Together, these three factors—our history, the expectations of leading companies, and our systems of higher education—conspire to perpetuate the old system of consulting, in which knowledge is king and the structured demonstration and transfer of that knowledge is its queen. This system, which served us well throughout most of the 20th century, has been so successful that some of its fundamental assumptions are rarely examined. It is a system that’s remarkably inflexible. Even worse, as the world of business moves to hyperspeed, it is a system that is rapidly becoming obsolete.

While the expert, leveraged model worked well in the past, the winds of change are howling today. The consulting profession must listen to that call. Change is the norm in this day and age, not stability. The Internet, genetic research, quantum technological advances, and global competition have given rise to a whole new world. Now more than ever before we must question the fundamental assumptions and beliefs underlying the consulting field.

The remainder of this book explores an alternative way of approaching the consulting process. Ironically, this alternative way is a system without a system. Built instead on a set of principles, this alternative, when effectively applied, causes profound and enduring positive changes in organizational life. This new system—let’s call it a model—redefines what it means to be a good consultant, and what it means to add value to our clients. It does not oppose structure, nor does it discount the value of knowledge.

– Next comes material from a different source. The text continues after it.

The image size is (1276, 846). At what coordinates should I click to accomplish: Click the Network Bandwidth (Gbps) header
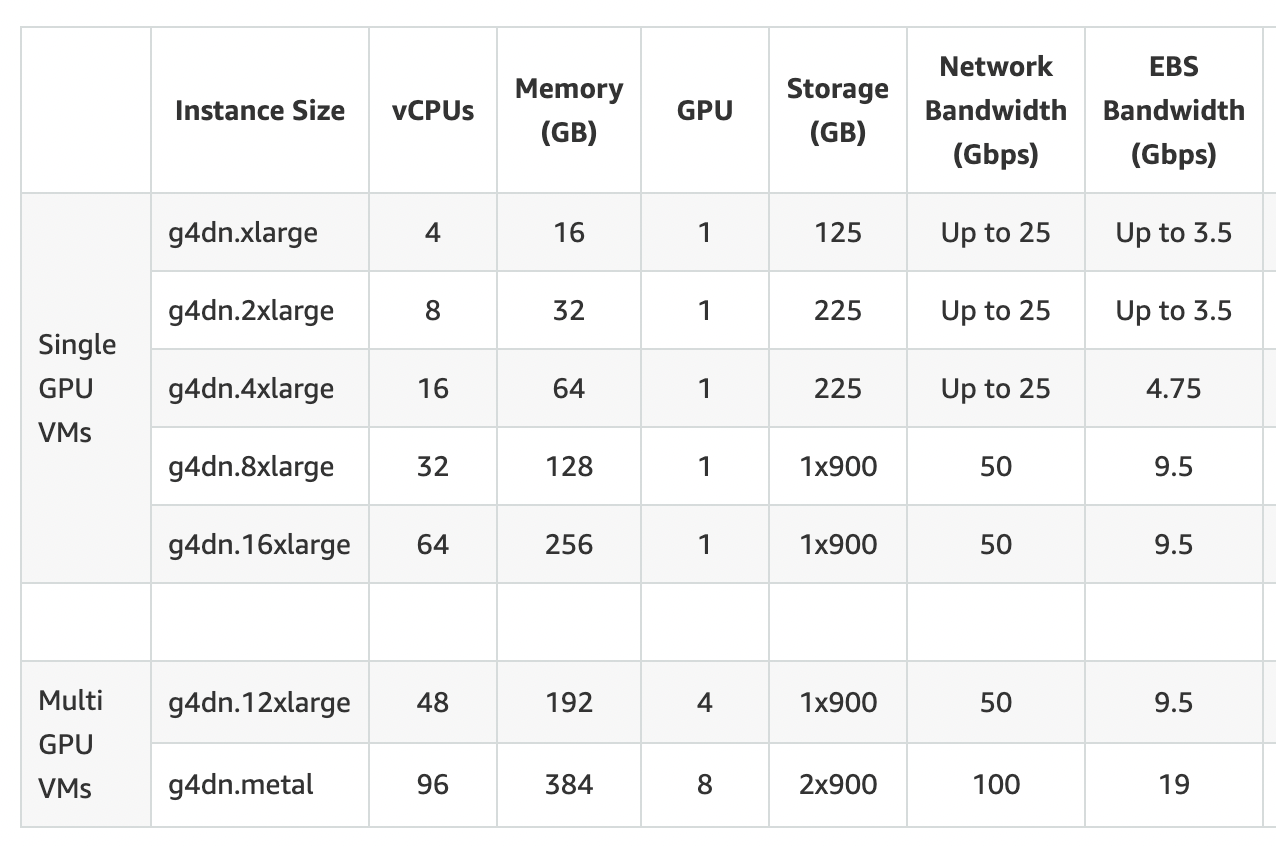[996, 110]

Instead, this new model for consulting takes a more holistic view of consulting in which process matters as much as content, and the relationship between consultant and client is primary.

We begin with an overview of the model underlying masterful consulting. Then Parts II through IV look at this model more deeply—exploring closely the three key relationships in consulting mastery: our relationship to clients, our relationship to knowledge, and our relationship to ourselves. In each chapter, you will hear the words of masterful consultants, as well as my own. You will hear examples of counterproductive inner stances and productive ones.

As you read counterproductive ones, I hope you will avoid asking, “Do I do this, or don’t I do this?” If you ask that question when looking at a counterproductive stance, you may decide, “Nope, that doesn’t apply to me,” and then disregard the message. Similarly, when reading about stances that evince mastery, and you say to yourself, “That is me,” and then miss seeing ways you might bring that principle more into your consulting life. Instead of the “Do I or don’t I” question, I invite you to see yourself as a person unfolding, throwing off armor you don’t need, and picking up new possibilities and making them your own. So the question is not, “Do I do this?” The question is, “How do I do this, or how can I do this even better?” None of us is perfect in all of these areas, including the masters that I interviewed for this book; indeed, they would be the first to admit their failings. Perhaps if we gently consider how to learn to embody these principles more fully, we may advance toward mastery.